Image: Volkswagen Group

Volkswagen’s Vizzion of the future — a fully autonomous concept car with an all-knowing hologram chauffeur and suicide doors — just came back down to Earth. The sedan will now start life as a normal car, albeit one with two electric motors and all-wheel drive.

Positioned as the flagship of Volkswagen’s upcoming line of I.D.-badged electric models, the Vizzion is on track to start production in 2022. With this car, VW gains a lower-priced alternative to vehicles like Tesla’s Model S and Porsche’s Mission E.

As we told you recently, the Vizzion concept makes a lot of promises it can’t follow through on. Not yet, anyway. Production vehicles with full Level 5 autonomy, controlled by gestures and voice commands, are still the stuff of future-speak mobility conferences, not the real world.

However, while VW still intends to install the capability once it becomes available, the Vizzion remains useful as a conventional electric car. VW brand chief Herbert Diess told media at the Geneva Motor Show that the production version, due no later than 2022, will carry over the styling cues of the concept. Again, there’ll be no suicide doors in this model’s future (blame cost savings, development chief Frank Welsch said), but expect a fastback design and spacious cabin.
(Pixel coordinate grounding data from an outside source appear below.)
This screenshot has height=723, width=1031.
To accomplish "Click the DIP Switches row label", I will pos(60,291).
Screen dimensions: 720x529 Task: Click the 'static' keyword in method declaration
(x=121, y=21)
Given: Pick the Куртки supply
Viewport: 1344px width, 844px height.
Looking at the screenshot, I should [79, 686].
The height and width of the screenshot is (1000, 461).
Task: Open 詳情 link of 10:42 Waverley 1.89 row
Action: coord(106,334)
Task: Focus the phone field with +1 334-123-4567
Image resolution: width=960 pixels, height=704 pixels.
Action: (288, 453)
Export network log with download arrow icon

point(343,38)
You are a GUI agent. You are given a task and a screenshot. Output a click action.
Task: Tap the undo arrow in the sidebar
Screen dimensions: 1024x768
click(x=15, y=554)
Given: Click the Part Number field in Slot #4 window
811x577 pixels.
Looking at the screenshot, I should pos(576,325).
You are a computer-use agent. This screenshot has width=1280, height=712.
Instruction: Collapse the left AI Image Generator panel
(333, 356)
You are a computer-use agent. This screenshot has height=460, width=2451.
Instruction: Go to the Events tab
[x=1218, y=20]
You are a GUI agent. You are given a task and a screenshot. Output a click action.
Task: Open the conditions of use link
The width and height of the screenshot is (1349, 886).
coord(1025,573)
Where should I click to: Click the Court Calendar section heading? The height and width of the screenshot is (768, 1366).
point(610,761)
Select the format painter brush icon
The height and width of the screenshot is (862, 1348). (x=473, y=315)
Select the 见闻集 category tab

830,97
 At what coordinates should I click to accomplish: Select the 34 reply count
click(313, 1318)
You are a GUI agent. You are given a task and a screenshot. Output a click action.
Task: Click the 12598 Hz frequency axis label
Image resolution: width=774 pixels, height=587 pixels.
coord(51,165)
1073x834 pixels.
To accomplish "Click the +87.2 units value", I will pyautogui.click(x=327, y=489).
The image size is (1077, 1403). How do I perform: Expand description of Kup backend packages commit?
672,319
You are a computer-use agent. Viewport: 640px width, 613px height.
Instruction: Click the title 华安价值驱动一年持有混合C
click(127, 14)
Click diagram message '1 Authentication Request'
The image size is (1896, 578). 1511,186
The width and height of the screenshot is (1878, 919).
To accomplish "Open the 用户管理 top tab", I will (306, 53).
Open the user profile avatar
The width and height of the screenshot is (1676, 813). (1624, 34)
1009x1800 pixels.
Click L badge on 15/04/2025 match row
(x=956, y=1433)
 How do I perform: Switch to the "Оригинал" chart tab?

Diess claims the long-wheelbase model is smaller in size than a Phaeton, but the positioning of the propulsion kit means there’s extra room inside. Even the trunk stands to gain space, with 20 cubic feet of cargo volume.

Below the Vizzion in VW’s EV food chain is the compact I.D. hatch, the I.D. Crozz crossover, and the I.D. Buzz microbus (God, these names are tedious), each riding atop VW’s electric MEB platform. The Vizzion’s massive, 111 kWH battery lies flat below the vehicle’s floor. Total output from both electric motors amounts to 302 horsepower and a pile of torque available from a standstill, all funneled through both axles. While 413 miles of range sounds outstanding, that’s based on the unrealistic European cycle. Expect around 300 miles instead.

It looks like the production version of the Vizzion should roll out after the launch of the latter-day microbus. The first I.D.-badged vehicles, the I.D. and I.D. Crozz, enter production in 2020.